start Passage shown

A tender and flavorful beef roast cooked in a crockpot with ranch seasoning, au jus, and pepperoncini, perfect for busy weeknights.


Ingredients

  • 3 to 4 pounds beef chuck roast
  • 1 packet ranch seasoning mix
  • 1 packet au jus gravy mix
  • 8 to 10 whole pepperoncini peppers
  • 2 to 4 tablespoons pepperoncini brine
  • 4 tablespoons unsalted butter, cut into pieces
  • 1 cup baby carrots
  • 1 pound baby potatoes
  • 1 medium onion, thick-sliced
  • 1/2 cup low-sodium beef broth
  • Salt and pepper to taste
  • 1 tablespoon oil (for searing)


Instructions

  1. If searing, heat oil in a skillet over medium-high heat.
  2. Season beef chuck roast with salt and pepper, then sear on all sides until browned (about 4-5 minutes per side).

end Passage shown

**What is asked:**
Extend the crockpot beef roast recipe, picking up right after its last instruction step. The lines that come next have nothing to do with the text above.

start Information shown

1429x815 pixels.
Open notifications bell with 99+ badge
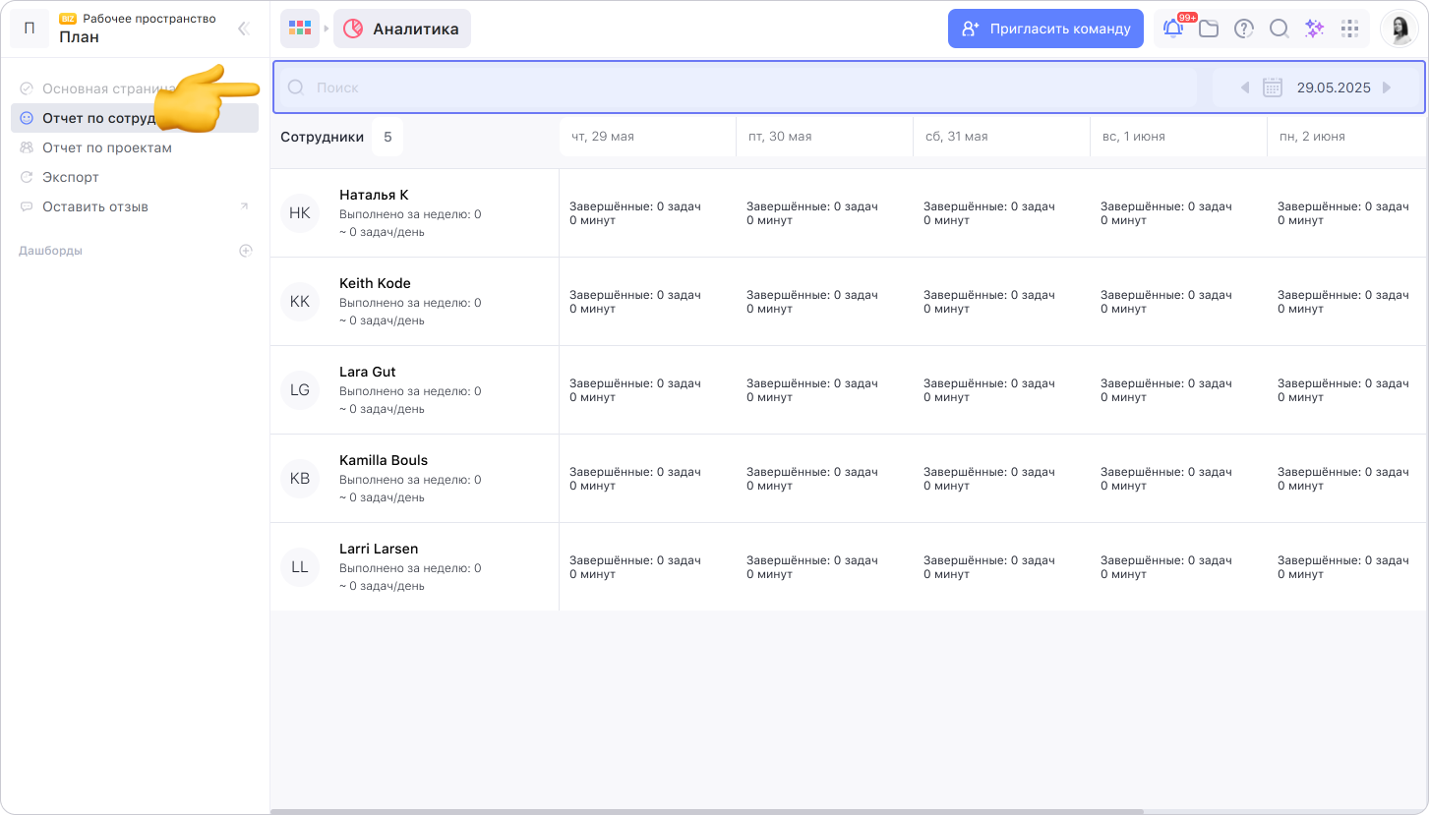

end Information shown

**The answer:**
  3. In a slow cooker, place thick-sliced onion on the bottom.
  4. Add the seared roast on top of the onions.
  5. Sprinkle ranch seasoning mix and au jus gravy mix over the roast.
  6. Place whole pepperoncini peppers around the roast.
  7. Pour in the pepperoncini brine and add butter pieces on top.
  8. Add baby carrots and baby potatoes around the roast.
  9. If using, pour in low-sodium beef broth.
  10. Cover and cook on low for 8 hours or on high for 4-5 hours until fork-tender.

Notes

For a spicier kick, add more pepperoncini peppers or use a spicy au jus mix. Customize vegetables as desired.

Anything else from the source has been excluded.